Gray Brothers Wildlife LLC doing a woodchucks inspection and setting woodchucks traps in New Canaan, CT.
Woodchucks are stocky mammals, with short, strong legs and a short, bushy, almost flattened tail. Their fur ranges from light to dark brown, with lighter guard hairs, giving them a frosted appearance. The ears can close over the ear openings to keep out debris while underground. The feet are dark brown to black; the front feet have long, curved claws for digging burrows.
The woodchuck’s range extends from eastern Alaska, through much of Canada, into eastern United States south to northern Georgia. Woodchucks are common throughout Connecticut.
Usually woodchucks breed in their second year, but a small percentage may breed as a yearling. The breeding season extends from early March to middle or late April following hibernation.

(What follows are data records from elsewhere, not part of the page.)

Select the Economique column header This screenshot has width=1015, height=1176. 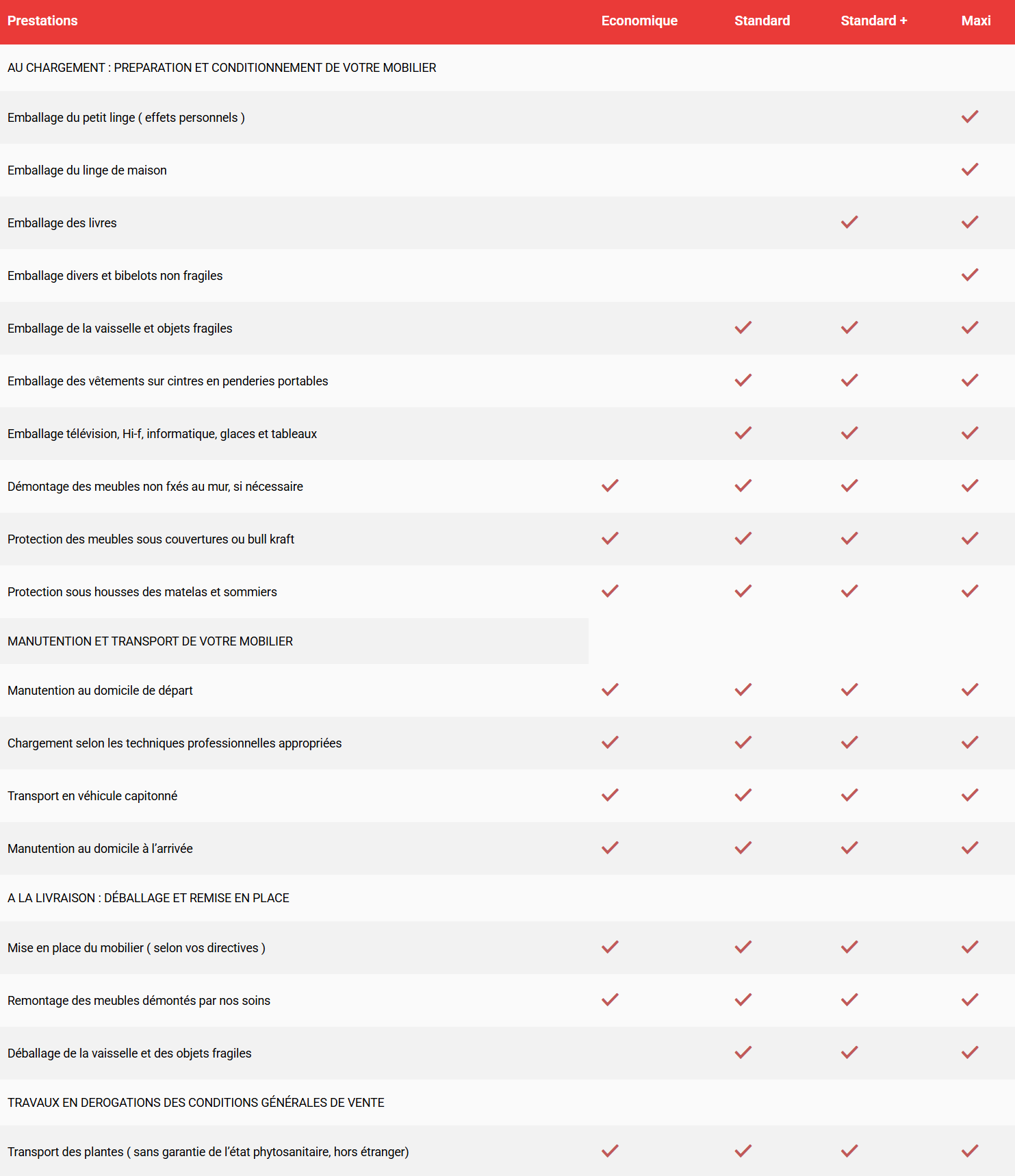point(639,21)
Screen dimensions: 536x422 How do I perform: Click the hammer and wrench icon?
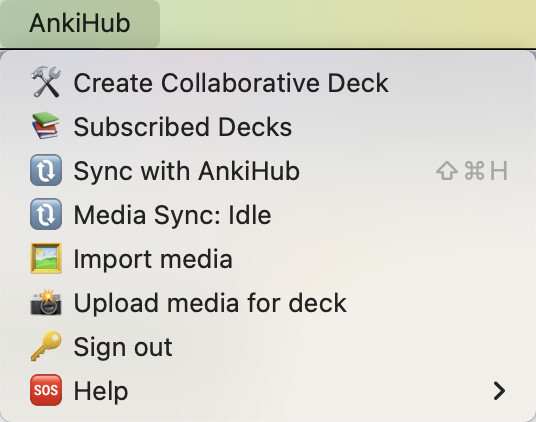click(46, 82)
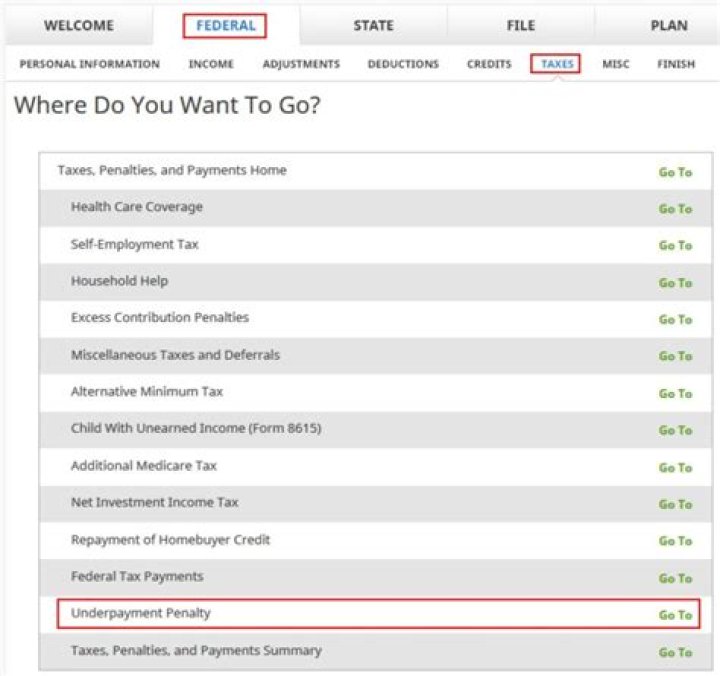Click Finish in the sub navigation
Image resolution: width=720 pixels, height=676 pixels.
point(676,64)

A mated pair will remain in the same den through the 28- to 32-day gestation period. As birth of the young approaches in April or May, the male will leave the den. One litter is produced annually, usually containing two to six blind, naked and helpless young. Young woodchucks are weaned and ready to seek their own dens at five to six weeks of age.
Before the early settlers arrived in this country, most of Connecticut was forested land. Woodchucks lived in the scattered forest openings. As land was cleared for farms and houses, this highly adaptable animal also found suitable habitat in the fields and along the forest edge. The new habitat actually provided a more reliable source of food and the woodchuck is more abundant now than it was during Colonial times.